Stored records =

########

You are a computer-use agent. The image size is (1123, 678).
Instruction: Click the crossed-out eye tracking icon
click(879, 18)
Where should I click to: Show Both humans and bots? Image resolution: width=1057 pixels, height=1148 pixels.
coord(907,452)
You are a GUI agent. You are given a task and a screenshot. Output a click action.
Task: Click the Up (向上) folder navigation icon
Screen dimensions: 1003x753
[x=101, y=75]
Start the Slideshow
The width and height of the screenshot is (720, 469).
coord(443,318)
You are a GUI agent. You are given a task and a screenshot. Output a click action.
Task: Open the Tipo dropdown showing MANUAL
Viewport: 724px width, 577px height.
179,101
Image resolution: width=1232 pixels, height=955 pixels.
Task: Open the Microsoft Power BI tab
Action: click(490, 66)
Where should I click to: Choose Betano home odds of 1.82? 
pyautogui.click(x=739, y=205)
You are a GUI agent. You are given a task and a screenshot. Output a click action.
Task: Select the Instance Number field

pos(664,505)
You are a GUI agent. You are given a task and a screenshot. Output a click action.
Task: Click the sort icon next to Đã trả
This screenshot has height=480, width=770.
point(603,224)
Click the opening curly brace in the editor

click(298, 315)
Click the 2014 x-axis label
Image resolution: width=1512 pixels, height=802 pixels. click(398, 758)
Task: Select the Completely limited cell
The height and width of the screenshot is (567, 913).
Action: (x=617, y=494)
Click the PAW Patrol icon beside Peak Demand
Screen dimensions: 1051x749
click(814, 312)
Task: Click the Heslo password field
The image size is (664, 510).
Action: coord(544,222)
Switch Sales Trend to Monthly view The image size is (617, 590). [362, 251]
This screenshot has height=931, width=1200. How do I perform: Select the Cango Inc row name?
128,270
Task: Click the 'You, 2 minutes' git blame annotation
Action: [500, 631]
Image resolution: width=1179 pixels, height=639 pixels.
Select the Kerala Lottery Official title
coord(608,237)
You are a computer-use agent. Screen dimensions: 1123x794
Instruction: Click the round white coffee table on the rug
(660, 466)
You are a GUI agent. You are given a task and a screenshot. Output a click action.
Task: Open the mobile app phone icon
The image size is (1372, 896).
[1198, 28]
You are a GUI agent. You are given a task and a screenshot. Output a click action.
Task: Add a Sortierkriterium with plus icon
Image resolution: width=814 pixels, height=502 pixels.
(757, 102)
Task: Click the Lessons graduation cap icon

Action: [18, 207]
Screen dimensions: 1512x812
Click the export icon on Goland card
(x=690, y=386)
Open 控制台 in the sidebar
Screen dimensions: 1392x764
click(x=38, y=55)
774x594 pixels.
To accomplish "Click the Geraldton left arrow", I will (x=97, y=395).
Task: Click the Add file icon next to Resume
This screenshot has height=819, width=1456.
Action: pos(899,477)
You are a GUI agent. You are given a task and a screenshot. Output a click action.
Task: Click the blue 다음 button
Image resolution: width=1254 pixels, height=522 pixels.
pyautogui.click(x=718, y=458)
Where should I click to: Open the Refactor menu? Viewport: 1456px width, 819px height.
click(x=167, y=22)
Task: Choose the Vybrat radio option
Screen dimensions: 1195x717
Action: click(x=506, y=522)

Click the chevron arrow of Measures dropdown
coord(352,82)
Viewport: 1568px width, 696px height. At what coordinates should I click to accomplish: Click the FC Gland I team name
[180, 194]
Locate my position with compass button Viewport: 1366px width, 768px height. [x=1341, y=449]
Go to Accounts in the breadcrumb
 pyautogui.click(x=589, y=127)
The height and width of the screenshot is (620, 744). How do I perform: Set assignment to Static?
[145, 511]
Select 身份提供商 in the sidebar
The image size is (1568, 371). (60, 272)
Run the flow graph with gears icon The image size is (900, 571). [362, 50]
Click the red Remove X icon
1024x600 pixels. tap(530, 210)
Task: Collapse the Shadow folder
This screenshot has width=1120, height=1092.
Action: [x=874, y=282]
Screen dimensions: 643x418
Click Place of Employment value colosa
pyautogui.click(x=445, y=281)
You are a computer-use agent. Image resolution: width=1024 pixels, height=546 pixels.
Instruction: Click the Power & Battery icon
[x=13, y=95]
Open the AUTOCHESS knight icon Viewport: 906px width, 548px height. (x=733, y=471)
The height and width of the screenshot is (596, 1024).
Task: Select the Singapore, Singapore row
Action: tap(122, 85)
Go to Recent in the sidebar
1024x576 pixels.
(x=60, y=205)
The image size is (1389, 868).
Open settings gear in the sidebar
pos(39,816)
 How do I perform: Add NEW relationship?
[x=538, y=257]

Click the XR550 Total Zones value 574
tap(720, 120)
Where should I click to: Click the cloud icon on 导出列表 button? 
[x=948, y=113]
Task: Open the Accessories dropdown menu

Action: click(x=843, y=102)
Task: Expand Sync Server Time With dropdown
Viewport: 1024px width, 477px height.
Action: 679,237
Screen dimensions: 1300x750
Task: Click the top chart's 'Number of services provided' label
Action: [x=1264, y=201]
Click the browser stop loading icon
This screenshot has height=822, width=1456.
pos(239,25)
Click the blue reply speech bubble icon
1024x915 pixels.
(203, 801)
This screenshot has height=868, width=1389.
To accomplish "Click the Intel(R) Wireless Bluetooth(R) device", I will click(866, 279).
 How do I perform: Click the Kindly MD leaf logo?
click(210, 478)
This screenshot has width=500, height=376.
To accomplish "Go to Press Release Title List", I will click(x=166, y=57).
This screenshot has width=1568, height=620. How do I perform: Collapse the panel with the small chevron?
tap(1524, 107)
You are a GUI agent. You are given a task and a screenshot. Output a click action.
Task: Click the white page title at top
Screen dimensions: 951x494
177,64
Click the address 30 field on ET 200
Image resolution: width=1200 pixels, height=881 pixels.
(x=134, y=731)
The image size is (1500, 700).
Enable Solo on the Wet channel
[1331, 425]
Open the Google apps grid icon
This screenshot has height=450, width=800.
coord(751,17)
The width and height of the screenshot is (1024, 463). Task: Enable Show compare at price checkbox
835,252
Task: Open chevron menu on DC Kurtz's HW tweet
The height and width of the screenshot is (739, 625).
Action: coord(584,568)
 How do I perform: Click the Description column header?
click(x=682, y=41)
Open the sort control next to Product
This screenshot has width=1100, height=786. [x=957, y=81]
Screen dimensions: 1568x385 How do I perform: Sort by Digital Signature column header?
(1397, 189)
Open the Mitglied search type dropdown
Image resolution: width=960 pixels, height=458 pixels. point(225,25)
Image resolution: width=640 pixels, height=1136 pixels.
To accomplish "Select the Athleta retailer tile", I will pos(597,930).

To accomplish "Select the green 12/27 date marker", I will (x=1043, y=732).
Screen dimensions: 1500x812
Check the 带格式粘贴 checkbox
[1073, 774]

########

What is being asked =
Write the data above out again in full, with every word as given.

Output for this task =
You are a computer-use agent. The image size is (1123, 678).
Instruction: Click the crossed-out eye tracking icon
click(879, 18)
Where should I click to: Show Both humans and bots? Image resolution: width=1057 pixels, height=1148 pixels.
coord(907,452)
You are a GUI agent. You are given a task and a screenshot. Output a click action.
Task: Click the Up (向上) folder navigation icon
Screen dimensions: 1003x753
[x=101, y=75]
Start the Slideshow
The width and height of the screenshot is (720, 469).
coord(443,318)
You are a GUI agent. You are given a task and a screenshot. Output a click action.
Task: Open the Tipo dropdown showing MANUAL
Viewport: 724px width, 577px height.
179,101
Image resolution: width=1232 pixels, height=955 pixels.
Task: Open the Microsoft Power BI tab
Action: click(490, 66)
Where should I click to: Choose Betano home odds of 1.82? 
pyautogui.click(x=739, y=205)
You are a GUI agent. You are given a task and a screenshot. Output a click action.
Task: Select the Instance Number field

pos(664,505)
You are a GUI agent. You are given a task and a screenshot. Output a click action.
Task: Click the sort icon next to Đã trả
This screenshot has height=480, width=770.
point(603,224)
Click the opening curly brace in the editor

click(298, 315)
Click the 2014 x-axis label
Image resolution: width=1512 pixels, height=802 pixels. click(398, 758)
Task: Select the Completely limited cell
The height and width of the screenshot is (567, 913).
Action: (x=617, y=494)
Click the PAW Patrol icon beside Peak Demand
Screen dimensions: 1051x749
click(814, 312)
Task: Click the Heslo password field
The image size is (664, 510).
Action: coord(544,222)
Switch Sales Trend to Monthly view The image size is (617, 590). [362, 251]
This screenshot has height=931, width=1200. How do I perform: Select the Cango Inc row name?
128,270
Task: Click the 'You, 2 minutes' git blame annotation
Action: [500, 631]
Image resolution: width=1179 pixels, height=639 pixels.
Select the Kerala Lottery Official title
coord(608,237)
You are a computer-use agent. Screen dimensions: 1123x794
Instruction: Click the round white coffee table on the rug
(660, 466)
You are a GUI agent. You are given a task and a screenshot. Output a click action.
Task: Open the mobile app phone icon
The image size is (1372, 896).
[1198, 28]
You are a GUI agent. You are given a task and a screenshot. Output a click action.
Task: Add a Sortierkriterium with plus icon
Image resolution: width=814 pixels, height=502 pixels.
(757, 102)
Task: Click the Lessons graduation cap icon

Action: [18, 207]
Screen dimensions: 1512x812
Click the export icon on Goland card
(x=690, y=386)
Open 控制台 in the sidebar
Screen dimensions: 1392x764
click(x=38, y=55)
774x594 pixels.
To accomplish "Click the Geraldton left arrow", I will (x=97, y=395).
Task: Click the Add file icon next to Resume
This screenshot has height=819, width=1456.
Action: pos(899,477)
You are a GUI agent. You are given a task and a screenshot. Output a click action.
Task: Click the blue 다음 button
Image resolution: width=1254 pixels, height=522 pixels.
pyautogui.click(x=718, y=458)
Where should I click to: Open the Refactor menu? Viewport: 1456px width, 819px height.
click(x=167, y=22)
Task: Choose the Vybrat radio option
Screen dimensions: 1195x717
Action: click(x=506, y=522)

Click the chevron arrow of Measures dropdown
coord(352,82)
Viewport: 1568px width, 696px height. At what coordinates should I click to accomplish: Click the FC Gland I team name
[180, 194]
Locate my position with compass button Viewport: 1366px width, 768px height. [x=1341, y=449]
Go to Accounts in the breadcrumb
 pyautogui.click(x=589, y=127)
The height and width of the screenshot is (620, 744). How do I perform: Set assignment to Static?
[145, 511]
Select 身份提供商 in the sidebar
The image size is (1568, 371). (60, 272)
Run the flow graph with gears icon The image size is (900, 571). [362, 50]
Click the red Remove X icon
1024x600 pixels. tap(530, 210)
Task: Collapse the Shadow folder
This screenshot has width=1120, height=1092.
Action: [x=874, y=282]
Screen dimensions: 643x418
Click Place of Employment value colosa
pyautogui.click(x=445, y=281)
You are a computer-use agent. Image resolution: width=1024 pixels, height=546 pixels.
Instruction: Click the Power & Battery icon
[x=13, y=95]
Open the AUTOCHESS knight icon Viewport: 906px width, 548px height. (x=733, y=471)
The height and width of the screenshot is (596, 1024).
Task: Select the Singapore, Singapore row
Action: tap(122, 85)
Go to Recent in the sidebar
1024x576 pixels.
(x=60, y=205)
The image size is (1389, 868).
Open settings gear in the sidebar
pos(39,816)
 How do I perform: Add NEW relationship?
[x=538, y=257]

Click the XR550 Total Zones value 574
tap(720, 120)
Where should I click to: Click the cloud icon on 导出列表 button? 
[x=948, y=113]
Task: Open the Accessories dropdown menu

Action: click(x=843, y=102)
Task: Expand Sync Server Time With dropdown
Viewport: 1024px width, 477px height.
Action: 679,237
Screen dimensions: 1300x750
Task: Click the top chart's 'Number of services provided' label
Action: [x=1264, y=201]
Click the browser stop loading icon
This screenshot has height=822, width=1456.
pos(239,25)
Click the blue reply speech bubble icon
1024x915 pixels.
(203, 801)
This screenshot has height=868, width=1389.
To accomplish "Click the Intel(R) Wireless Bluetooth(R) device", I will click(866, 279).
 How do I perform: Click the Kindly MD leaf logo?
click(210, 478)
This screenshot has width=500, height=376.
To accomplish "Go to Press Release Title List", I will click(x=166, y=57).
This screenshot has width=1568, height=620. How do I perform: Collapse the panel with the small chevron?
tap(1524, 107)
You are a GUI agent. You are given a task and a screenshot. Output a click action.
Task: Click the white page title at top
Screen dimensions: 951x494
177,64
Click the address 30 field on ET 200
Image resolution: width=1200 pixels, height=881 pixels.
(x=134, y=731)
The image size is (1500, 700).
Enable Solo on the Wet channel
[1331, 425]
Open the Google apps grid icon
This screenshot has height=450, width=800.
coord(751,17)
The width and height of the screenshot is (1024, 463). Task: Enable Show compare at price checkbox
835,252
Task: Open chevron menu on DC Kurtz's HW tweet
The height and width of the screenshot is (739, 625).
Action: coord(584,568)
 How do I perform: Click the Description column header?
click(x=682, y=41)
Open the sort control next to Product
This screenshot has width=1100, height=786. [x=957, y=81]
Screen dimensions: 1568x385 How do I perform: Sort by Digital Signature column header?
(1397, 189)
Open the Mitglied search type dropdown
Image resolution: width=960 pixels, height=458 pixels. point(225,25)
Image resolution: width=640 pixels, height=1136 pixels.
To accomplish "Select the Athleta retailer tile", I will pos(597,930).

To accomplish "Select the green 12/27 date marker", I will (x=1043, y=732).
Screen dimensions: 1500x812
Check the 带格式粘贴 checkbox
[1073, 774]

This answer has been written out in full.